What’s really happening is that a corrupt Google power grab from the Obama administration is being overturned.
Here’s the real history.
The Federal Trade Commission (FTC) until 2015 was the cop on the beat for Internet privacy, data security, and consumer protection broadly. The FTC had a well-developed framework that treated all the players the same way – Internet Service Providers (ISPs), search, advertising networks, and social media companies.
That all changed when the Federal Communications Commission (FCC) voted on a 3-2 party-line vote to adopt Barack Obama’s plan to regulate the Internet like a public utility.
That vote pre-empted the FTC’s jurisdiction and stripped Internet users of consumer protections – deliberately creating a vacuum which could then be used to shift the focus of the privacy debate to ISPs, taking the heat off Google, which has vastly more access to personal data.
The FCC took this party-line action despite warnings from the FTC that it would no longer be able to protect consumers as it had in over 100 privacy and data security cases and 150 spam and spyware cases.
FTC Commissioner Maureen Ohlhausen warned that “economists (and common sense) tell us that if different sets of rules govern competitors, companies subject to the more onerous or unpredictable regime are disadvantaged compared to those outside that regime.”
That’s precisely what happened as Google – which had an astonishing 250 personnel rotate into the Obama administration – used its stroke to hobble competitors.
Under the proposed FCC regulations, ISPs with limited market share and limited ability to collect user information would be subject to heavy-handed regulation effectively prohibiting running ads without a prior opt-in, while edge providers that have dominant market share and vast databases of user information are exempt.
The FCC claimed ISPs are uniquely situated to collect user information, but the best available data shows otherwise.
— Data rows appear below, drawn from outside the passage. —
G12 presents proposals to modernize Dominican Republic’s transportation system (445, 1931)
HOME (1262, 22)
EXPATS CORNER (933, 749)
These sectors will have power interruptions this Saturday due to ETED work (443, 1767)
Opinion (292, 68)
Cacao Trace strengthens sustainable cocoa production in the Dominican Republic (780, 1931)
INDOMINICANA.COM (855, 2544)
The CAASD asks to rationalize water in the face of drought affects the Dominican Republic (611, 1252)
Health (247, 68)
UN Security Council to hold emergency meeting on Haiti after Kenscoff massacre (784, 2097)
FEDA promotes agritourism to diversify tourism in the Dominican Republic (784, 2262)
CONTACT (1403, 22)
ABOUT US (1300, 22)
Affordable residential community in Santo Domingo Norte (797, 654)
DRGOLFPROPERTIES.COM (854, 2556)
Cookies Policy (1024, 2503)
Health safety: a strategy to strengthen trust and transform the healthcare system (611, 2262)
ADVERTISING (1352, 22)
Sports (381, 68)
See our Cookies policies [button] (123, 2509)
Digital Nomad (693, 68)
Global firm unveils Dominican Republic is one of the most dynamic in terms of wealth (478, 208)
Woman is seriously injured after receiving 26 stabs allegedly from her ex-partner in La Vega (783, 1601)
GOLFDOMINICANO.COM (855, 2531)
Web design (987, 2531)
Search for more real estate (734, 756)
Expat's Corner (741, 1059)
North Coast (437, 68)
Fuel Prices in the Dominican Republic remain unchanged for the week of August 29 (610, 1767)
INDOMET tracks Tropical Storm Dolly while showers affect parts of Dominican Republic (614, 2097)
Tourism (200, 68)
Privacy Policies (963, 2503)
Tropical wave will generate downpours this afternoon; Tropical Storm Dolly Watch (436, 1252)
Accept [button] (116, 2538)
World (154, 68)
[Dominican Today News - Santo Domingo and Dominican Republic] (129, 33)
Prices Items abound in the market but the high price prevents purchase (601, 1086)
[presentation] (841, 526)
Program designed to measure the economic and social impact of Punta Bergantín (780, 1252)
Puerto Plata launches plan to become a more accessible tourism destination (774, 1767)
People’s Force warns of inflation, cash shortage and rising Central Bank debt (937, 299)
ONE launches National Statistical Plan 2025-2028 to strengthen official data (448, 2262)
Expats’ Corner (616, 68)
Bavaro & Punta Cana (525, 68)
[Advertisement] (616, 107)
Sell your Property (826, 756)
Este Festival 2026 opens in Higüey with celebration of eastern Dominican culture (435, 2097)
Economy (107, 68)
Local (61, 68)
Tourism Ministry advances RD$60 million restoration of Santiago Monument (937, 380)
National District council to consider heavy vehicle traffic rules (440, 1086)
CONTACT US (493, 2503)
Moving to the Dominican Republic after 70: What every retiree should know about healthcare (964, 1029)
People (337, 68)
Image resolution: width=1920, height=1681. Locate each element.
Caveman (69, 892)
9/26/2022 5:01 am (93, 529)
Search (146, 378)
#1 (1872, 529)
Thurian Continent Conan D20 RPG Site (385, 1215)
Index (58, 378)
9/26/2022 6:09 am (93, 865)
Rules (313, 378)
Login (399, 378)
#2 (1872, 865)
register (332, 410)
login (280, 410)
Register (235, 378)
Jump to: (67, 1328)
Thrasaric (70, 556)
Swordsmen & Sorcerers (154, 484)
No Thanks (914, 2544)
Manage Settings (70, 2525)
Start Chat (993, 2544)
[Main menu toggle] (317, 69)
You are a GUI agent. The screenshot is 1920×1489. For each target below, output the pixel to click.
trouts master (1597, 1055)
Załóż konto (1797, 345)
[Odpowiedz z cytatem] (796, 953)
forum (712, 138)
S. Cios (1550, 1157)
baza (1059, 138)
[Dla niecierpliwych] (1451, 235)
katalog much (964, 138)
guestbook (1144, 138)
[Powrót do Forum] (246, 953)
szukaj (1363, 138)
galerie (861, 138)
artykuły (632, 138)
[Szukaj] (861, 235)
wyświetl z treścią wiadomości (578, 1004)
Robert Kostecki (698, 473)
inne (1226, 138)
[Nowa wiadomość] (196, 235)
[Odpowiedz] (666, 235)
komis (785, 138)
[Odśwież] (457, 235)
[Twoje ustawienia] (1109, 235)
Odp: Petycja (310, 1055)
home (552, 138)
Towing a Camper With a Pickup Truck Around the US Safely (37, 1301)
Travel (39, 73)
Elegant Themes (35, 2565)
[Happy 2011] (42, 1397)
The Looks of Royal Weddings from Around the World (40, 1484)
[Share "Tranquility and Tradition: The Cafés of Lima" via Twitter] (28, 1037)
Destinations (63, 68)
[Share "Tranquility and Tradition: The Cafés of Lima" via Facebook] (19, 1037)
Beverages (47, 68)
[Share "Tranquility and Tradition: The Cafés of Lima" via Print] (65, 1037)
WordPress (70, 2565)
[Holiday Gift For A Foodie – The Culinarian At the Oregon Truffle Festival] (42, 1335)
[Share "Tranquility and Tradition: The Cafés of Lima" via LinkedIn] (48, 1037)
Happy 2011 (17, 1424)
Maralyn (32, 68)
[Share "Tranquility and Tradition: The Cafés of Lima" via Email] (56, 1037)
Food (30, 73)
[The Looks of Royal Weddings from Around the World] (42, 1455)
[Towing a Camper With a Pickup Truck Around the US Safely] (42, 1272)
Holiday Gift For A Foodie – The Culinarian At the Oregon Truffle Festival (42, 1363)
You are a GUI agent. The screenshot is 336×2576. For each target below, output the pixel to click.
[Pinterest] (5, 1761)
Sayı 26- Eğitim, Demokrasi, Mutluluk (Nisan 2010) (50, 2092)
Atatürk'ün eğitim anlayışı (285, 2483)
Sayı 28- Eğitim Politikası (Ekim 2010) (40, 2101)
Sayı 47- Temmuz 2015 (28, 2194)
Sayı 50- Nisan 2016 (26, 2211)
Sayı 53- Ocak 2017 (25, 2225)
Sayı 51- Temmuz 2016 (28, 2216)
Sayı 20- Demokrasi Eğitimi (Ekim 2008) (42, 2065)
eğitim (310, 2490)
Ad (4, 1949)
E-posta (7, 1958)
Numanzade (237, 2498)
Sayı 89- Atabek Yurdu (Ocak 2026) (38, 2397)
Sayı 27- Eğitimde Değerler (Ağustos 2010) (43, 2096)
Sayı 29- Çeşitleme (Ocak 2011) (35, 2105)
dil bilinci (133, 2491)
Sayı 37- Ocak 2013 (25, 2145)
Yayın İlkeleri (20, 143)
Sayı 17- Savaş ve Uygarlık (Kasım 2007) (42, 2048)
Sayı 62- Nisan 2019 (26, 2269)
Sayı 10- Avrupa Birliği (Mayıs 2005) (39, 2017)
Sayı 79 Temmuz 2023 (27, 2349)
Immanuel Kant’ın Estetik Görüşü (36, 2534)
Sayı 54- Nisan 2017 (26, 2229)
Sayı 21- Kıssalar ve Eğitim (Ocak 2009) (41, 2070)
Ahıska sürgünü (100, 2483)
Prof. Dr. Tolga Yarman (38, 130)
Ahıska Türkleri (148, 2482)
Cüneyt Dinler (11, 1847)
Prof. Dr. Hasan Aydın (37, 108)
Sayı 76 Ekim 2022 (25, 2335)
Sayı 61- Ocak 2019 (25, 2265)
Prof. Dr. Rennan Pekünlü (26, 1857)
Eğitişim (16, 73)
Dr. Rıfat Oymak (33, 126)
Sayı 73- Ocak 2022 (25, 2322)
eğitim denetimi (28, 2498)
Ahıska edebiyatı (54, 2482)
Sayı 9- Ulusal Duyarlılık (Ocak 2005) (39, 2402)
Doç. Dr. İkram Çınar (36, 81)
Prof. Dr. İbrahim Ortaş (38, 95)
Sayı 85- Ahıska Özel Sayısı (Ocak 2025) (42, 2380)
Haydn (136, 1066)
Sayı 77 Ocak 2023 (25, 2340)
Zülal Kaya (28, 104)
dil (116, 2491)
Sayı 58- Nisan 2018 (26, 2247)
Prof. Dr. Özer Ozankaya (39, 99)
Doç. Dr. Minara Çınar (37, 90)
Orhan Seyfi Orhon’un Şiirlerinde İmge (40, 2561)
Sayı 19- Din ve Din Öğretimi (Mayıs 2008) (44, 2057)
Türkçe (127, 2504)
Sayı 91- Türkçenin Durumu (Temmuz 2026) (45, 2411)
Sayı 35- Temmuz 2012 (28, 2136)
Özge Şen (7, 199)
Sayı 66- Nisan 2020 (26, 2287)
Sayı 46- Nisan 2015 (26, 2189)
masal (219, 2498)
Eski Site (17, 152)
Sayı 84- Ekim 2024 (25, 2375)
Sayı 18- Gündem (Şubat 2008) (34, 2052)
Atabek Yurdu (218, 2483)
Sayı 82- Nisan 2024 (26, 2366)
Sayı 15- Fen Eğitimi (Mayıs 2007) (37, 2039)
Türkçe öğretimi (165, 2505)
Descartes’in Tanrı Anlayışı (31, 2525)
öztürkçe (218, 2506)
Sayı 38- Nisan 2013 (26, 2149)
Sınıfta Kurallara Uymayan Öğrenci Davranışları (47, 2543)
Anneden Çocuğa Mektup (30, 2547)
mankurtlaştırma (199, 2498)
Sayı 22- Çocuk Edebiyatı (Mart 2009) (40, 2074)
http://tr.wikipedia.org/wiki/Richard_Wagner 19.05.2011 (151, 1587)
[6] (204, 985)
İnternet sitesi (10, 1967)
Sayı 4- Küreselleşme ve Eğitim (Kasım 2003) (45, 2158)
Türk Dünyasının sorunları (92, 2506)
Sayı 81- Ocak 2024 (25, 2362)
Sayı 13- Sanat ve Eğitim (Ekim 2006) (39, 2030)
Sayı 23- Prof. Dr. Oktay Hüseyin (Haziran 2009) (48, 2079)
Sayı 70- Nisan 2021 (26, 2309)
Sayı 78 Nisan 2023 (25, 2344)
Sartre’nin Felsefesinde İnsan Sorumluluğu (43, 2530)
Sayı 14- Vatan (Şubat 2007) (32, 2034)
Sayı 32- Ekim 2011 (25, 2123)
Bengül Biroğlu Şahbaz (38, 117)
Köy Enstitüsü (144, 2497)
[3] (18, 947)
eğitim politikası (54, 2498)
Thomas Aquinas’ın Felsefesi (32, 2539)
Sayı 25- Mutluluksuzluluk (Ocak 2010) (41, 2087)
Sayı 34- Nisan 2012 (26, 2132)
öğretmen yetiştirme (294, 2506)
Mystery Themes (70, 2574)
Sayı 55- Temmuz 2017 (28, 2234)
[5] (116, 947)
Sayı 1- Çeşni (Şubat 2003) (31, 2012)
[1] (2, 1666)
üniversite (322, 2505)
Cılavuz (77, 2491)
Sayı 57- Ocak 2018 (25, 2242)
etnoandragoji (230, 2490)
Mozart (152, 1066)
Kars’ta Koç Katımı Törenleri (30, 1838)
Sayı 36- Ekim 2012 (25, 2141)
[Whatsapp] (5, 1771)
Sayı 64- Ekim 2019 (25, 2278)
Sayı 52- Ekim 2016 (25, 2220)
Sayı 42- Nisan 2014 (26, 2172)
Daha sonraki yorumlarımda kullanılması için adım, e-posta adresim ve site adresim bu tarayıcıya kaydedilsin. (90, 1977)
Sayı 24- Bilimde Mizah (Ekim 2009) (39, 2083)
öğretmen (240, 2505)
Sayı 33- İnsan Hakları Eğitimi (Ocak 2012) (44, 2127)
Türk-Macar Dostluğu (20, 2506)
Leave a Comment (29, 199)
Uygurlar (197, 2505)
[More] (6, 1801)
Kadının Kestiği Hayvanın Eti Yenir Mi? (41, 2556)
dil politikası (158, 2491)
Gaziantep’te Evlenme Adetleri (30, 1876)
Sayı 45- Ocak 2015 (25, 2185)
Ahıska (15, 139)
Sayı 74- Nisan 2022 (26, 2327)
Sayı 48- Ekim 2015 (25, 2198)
Steven Englehardt and Arvind Narayanan of Princeton University found that 61 percent of the top million sites on the web use Google Analytics.
The FCC claim that ISPs are uniquely situated to collect and use user information reflects a basic misunderstanding of how the Internet works.
The Institute for Information Security & Privacy at Georgia Tech concluded that ISPs are highly limited in their ability to collect user information because the average Internet user has more than six different devices, encryption is pervasive and employed by all 10 of the largest websites and 42 of the top 50, and users increasingly decline to use DNS services offered by their ISPs. They found companies like Google have far more access to user information.
As Ajit Pai observed in his dissent: “due to the FCC’s action today, those who have more insight into consumer behavior (edge providers) will be subject to more lenient regulation than those who have less insight (ISPs).”
Pai continued, “when you get past the headlines, slogans, and self-congratulations, this is the reality that Americans should remember: nothing in these rules will stop edge providers from harvesting and monetizing your data, whether it’s the websites you visit or the YouTube videos you watch or the emails you send or the search terms you enter on any of your devices.”
Under the Democratic rules, ISPs can use personal data to tailor advertising or make you special offers – but they need to buy the data from Google first. That’s crazy.
The vote in Congress wasn’t about whether privacy should be protected, but rather who should do the protecting – and whether there should be a level playing field or a sweetheart deal for Google; it’s unfortunate that so many “real” news organizations bought into the Obama Administration spin instead of checking the facts.